This Friday’s quad witching options expirations can generate a lot of market volatility. At the end of each quarter, the options markets’ align, and the options for futures, stock futures, indexes, and individual stocks expire on the same day. During quad witching options expiration, trading volumes are heavy, and volatility often spikes as options traders simultaneously cover or roll their options.
Friday’s option expiration of equity options is unusually large. As we share from Goldman Sachs, about $3.2 trillion notional of options are expiring. Almost two-thirds of the contracts directly impact the S&P 500. As we discussed in yesterday’s Commentary, options traders are close to neutral gamma in aggregate. While that argues that hedging needs are minimal, they can exponentially change as stocks rise or fall. Therefore, market moves may be exaggerated due to options expiration. Be careful not to read too much into this week’s price action!
What To Watch Today
- 7:00 a.m. ET: MBA Mortgage Applications, week ended September 9 (-0.8% prior)
- 8:30 a.m. ET: PPI final demand, MoM, August (-0.1% expected, -0.5% prior)
- 8:30 a.m. ET: PPI excluding food and energy, MoM, August (0.3% expected, 0.1% prior)

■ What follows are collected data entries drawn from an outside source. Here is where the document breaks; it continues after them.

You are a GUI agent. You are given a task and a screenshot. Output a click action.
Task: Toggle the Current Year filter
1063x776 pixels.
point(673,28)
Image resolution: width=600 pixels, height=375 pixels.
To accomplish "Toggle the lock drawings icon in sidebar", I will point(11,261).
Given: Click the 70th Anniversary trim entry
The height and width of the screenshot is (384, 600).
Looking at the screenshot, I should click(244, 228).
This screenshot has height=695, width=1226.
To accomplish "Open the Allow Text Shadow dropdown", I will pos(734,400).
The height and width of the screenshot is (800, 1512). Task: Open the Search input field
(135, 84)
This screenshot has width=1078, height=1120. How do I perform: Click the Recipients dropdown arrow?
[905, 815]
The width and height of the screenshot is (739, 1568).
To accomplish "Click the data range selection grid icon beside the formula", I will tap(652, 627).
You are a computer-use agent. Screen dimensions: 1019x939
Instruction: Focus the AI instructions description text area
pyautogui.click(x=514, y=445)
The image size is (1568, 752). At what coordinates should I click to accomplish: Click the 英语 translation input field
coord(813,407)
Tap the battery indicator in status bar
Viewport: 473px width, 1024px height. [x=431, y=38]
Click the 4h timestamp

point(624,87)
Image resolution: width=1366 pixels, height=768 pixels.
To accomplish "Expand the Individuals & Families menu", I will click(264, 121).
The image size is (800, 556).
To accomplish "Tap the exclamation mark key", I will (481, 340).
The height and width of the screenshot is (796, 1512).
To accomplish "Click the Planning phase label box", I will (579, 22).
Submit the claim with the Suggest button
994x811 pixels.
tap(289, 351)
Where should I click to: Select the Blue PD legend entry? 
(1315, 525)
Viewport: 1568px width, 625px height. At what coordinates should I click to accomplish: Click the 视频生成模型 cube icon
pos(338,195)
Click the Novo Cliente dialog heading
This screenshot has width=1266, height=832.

- 8:30 a.m. ET: PPI final demand, year-over-year, August (8.8% expected, 9.8% prior)
- 8:30 a.m. ET: PPI excluding food and energy, year-over-year, August (7.1% expected, 7.6% prior)
Market Trading Update – The Best Laid Plans
Well, sometimes things don’t work out as anticipated. Yesterday, we discussed the more bullish setup to the market, with the MACD very close to triggering a “buy signal” and markets above important moving averages. However, the “hotter” than expected inflation report reversed all that and wiped out the last 4-days of gains with a brutal dive in the markets by the end of the day of more than 4%. Such seems a bit excessive given that it didn’t change the Fed’s trajectory of higher rates, but the markets had been hoping for some data to slow the pace. Alas, that was not the case. Today, we have the PPI report, which may show some softness as seen in some of the manufacturing indices, so maybe that will give the bulls something to hang onto.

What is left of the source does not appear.